Durante muito tempo, os etimologistas tiveram alguma dificuldade para admitir o óbvio, refugiando-se em hipóteses obscuras que envolviam outras matrizes latinas e até vocábulos do gaélico (!) e do címbrico (!!). A verdade pouco palatável é que, como o francês travail, o espanhol trabajo e o italiano travaglio(este, o que mais conserva o tom sombrio do termo original, deixando para lavoro os significados mais amenos), trabalho é um descendente direto da palavra latina tripalium.

E o que era o tripalium? Um instrumento composto, como o nome indica, de três paus, mais precisamente três estacas que, fincadas no chão para desenhar os vértices de um triângulo, se encontravam no alto. A essa estrutura se prendiam pessoas para serem martirizadas.

Isso mesmo: por mais que tal ideia revolte uma sensibilidade moderna, o antepassado daquele que “enobrece e dignifica o homem” era um instrumento de tortura. A punição e o suplício estão intimamente ligados ao trabalho.

Já estavam lá, portanto, as duas linhas de força, a ativa e a passiva, que teriam papéis complementares na evolução semântica da palavra. Trabalhar era padecer, extenuar-se, acabar-se na labuta, como faziam escravos e condenados.
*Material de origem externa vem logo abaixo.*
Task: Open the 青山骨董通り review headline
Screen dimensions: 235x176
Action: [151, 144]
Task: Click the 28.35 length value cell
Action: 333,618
Era também exercer uma ação – modificadora e, por metáfora, torturante – sobre a terra, os alimentos, os animais.

Para que fossem surgindo gradualmente as acepções modernas, positivas e relativamente indolores ligadas ao exercício de uma profissão, porém, seria preciso esperar alguns séculos. Data de 1600, segundo o Trésor de la Langue Française, o primeiro registro de travail como “atividade profissional cotidiana necessária à subsistência”.

Não por acaso, a evolução semântica do trabalho caminhou paralelamente à ascensão da visão de mundo burguesa, que o valoriza, e ao declínio dos modelos econômicos baseados na escravidão e na servidão.